Шутки шутками, а чудеса по графику
Сама его смерть была связана с некоторыми знамениями. Накануне его отшествия, когда душа уже разлучалась с телом, вот что произошло. На его день ангела, на преподобных Зосиму и Савватия (21 августа), в 2002 году в обитель приехал правящий архиерей. Все сидят за трапезой, а отец Зосима и говорит: «Когда же я уйду от вас? Может, на Пасху? Не, зачем праздник портить. – И сидит размышляет сам с собою, – Вот на Пасху к концу лета, на богородичную Пасху… Не, праздник Матери Божией! Не-не-не! Давайте сразу после…».
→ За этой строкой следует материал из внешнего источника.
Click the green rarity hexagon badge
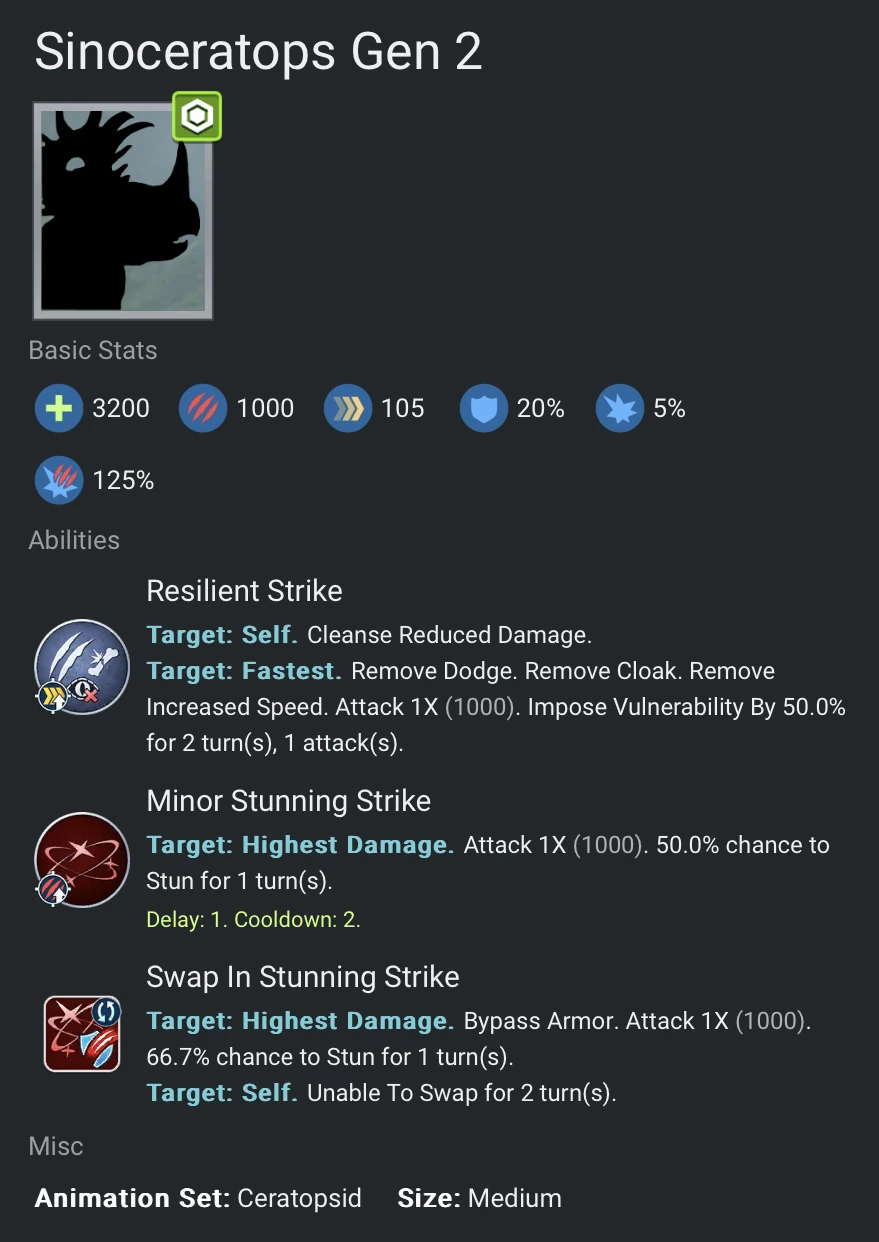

Так все и произошло. 28-го на Успение отец Зосима служил. Потом ему стало плохо и его забрали в реанимацию. В 10 вечера 29 августа в обители началась ночная служба, которую традиционно служат в монастыре на чин погребения Плащаницы Божией Матери, а в 23:45 батюшка отошел ко Господу.
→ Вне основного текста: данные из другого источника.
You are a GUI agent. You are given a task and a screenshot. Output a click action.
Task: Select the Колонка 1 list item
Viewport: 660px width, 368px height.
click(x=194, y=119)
Когда в храме во время литургии отец наместник объявил, что батюшка отправился в селения праведных и что он уже молится там вместе с Матерью Божией у Престола Господня, по храму пронесся такой вопль, прямо стон какой-то душераздирающий. Так все скорбели о кончине дорогого батюшки.
А до своего преставления отец Зосима еще предрек, что в алтаре старого Васильевского храма, где он сам всегда служил, при его кончине остановятся часы. И действительно, там в алтаре есть маленькие часики, которые ровно в 23:45 вечером 29 августа остановились…
Когда батюшку уже привезли из больницы, отец благочинный попросил всех выйти из храма. А те, кто переоблачал, открыли его лицо… И тут стало понятно, что еще одно предсказание отца Зосимы исполнилось. Он говорил: «Когда я умру, у меня борода снова станет черной». Так-то она у него уже вся с проседью была, а тут действительно: лежит, улыбается – и борода черная… Даже фотография сохранилась. И руки у него такие теплые-теплые так и оставались, такого красивого воскового цвета. И мягкие – как при жизни.
Батюшка и сейчас остается рядом со всеми любящими его. Столько чудес происходит – прямо целые книги этих свидетельств уже собраны. Но чудо из чудес будет тогда, когда сбудется главное пророчество батюшки о нашем объединении. Во славу Пресвятой Троицы! Аминь.